# Standard Shampoo Bar



## mamatomany (Aug 7, 2008)

Does anyone have a good shampoo bar recipe made with goat's milk? Thanks.


----------



## Guest (Sep 29, 2009)

Most of the shampoo bars simply have castor oil in them... you can wash your hair with just about all of the goat milk soaps, I do... Barb


----------



## MiaBella Farm (Jul 22, 2008)

I have washed my hair with just about every soap I make! It does not dry my hair or my scalp and in my opinion works just as good a store bought shampoo...I also have "wash 'n go" hair, naturally curly, so I don't really do much to it, just put in some gel to keep the frizzies down in this humidity we have here.


----------



## Kalne (Oct 25, 2007)

There's one posted in the recipe sticky. It's very nice and I love using Rosemary and Nettle on my hair. I decided to test it out at my market and in the couple weeks I've had it out it's been popular.


----------



## Narrow Chance (Oct 29, 2007)

Yep.. I do so love that Rosemary and Nettle. I can't keep it made!! 

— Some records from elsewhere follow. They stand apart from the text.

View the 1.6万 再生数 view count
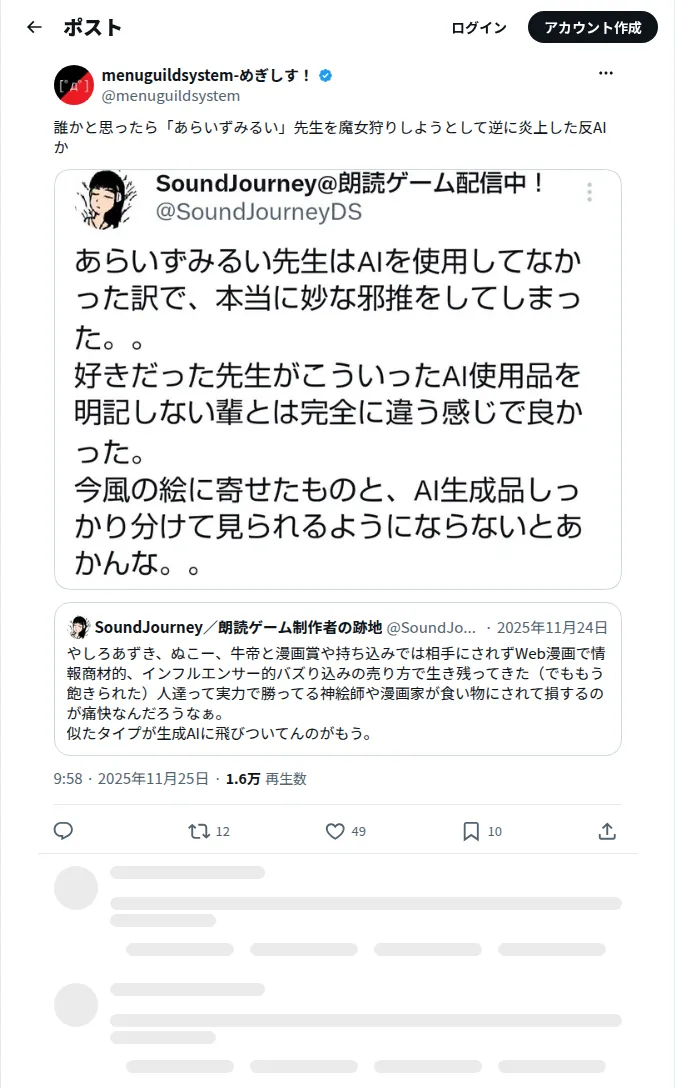The image size is (675, 1088). tap(266, 779)
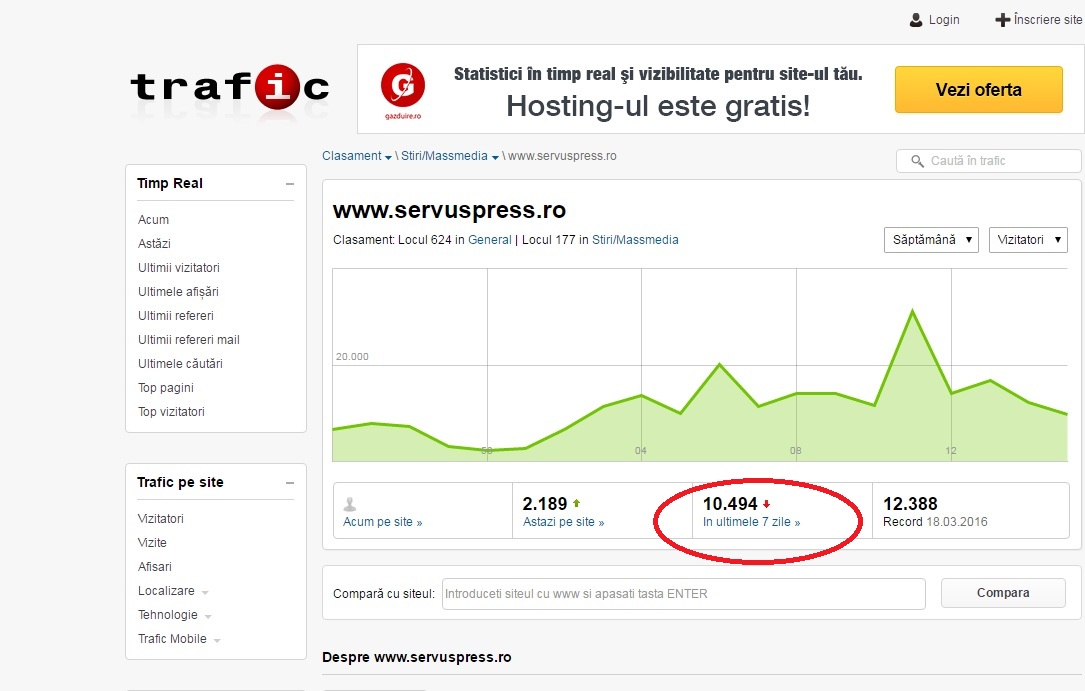Click the compare site input field
The width and height of the screenshot is (1085, 691).
[683, 593]
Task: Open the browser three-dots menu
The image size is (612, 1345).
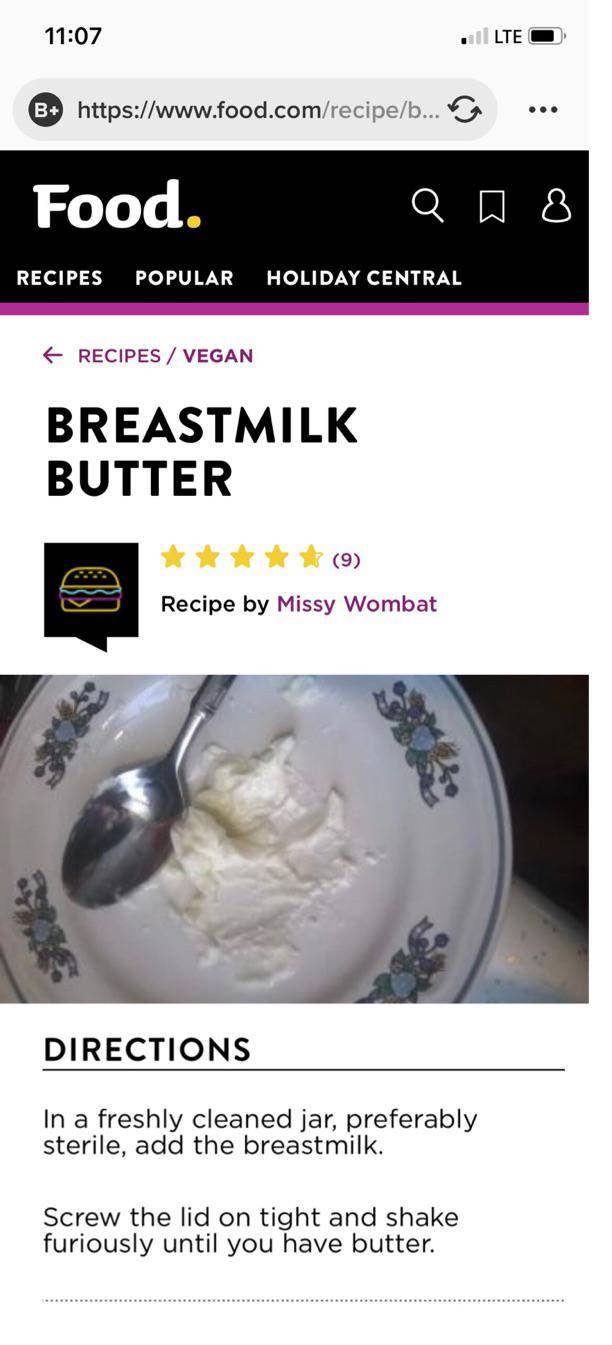Action: point(543,110)
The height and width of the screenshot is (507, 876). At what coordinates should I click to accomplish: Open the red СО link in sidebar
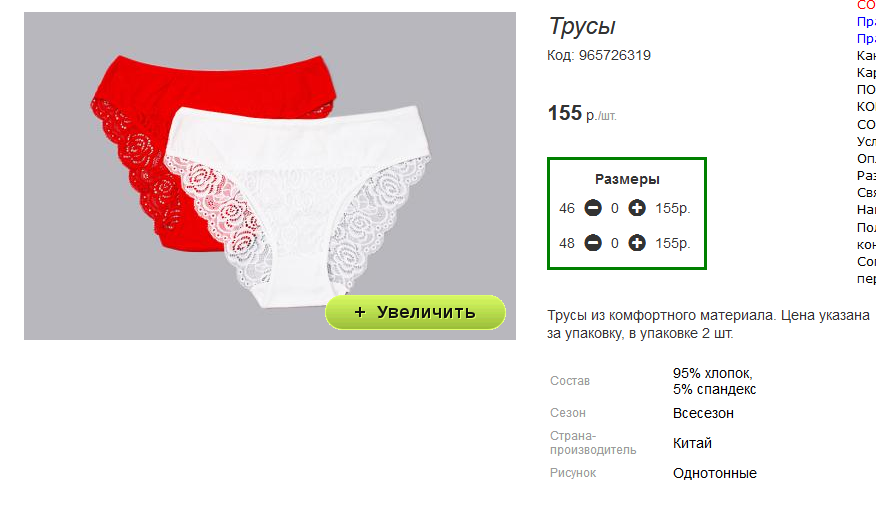tap(867, 6)
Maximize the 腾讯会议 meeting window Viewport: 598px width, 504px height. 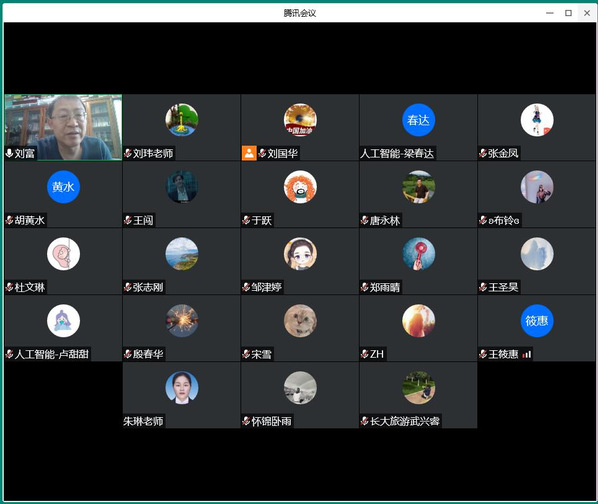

So glad it has sold well for you also. :biggrin

What are you scenting yours with?


----------



## Kalne (Oct 25, 2007)

Rosemary and Peppermint. I thought I had scented it too strong but it's been popular! I'm going to have to stop in at the health food store next time I'm in the neighborhood. I used to buy a Rosemary Nettle liquid shampoo there and I want to sniff it again and see what it's scented with. I just remember that I really, really liked it and when you posted your recipe I couldn't wait to try it. Thank you for sharing it.


----------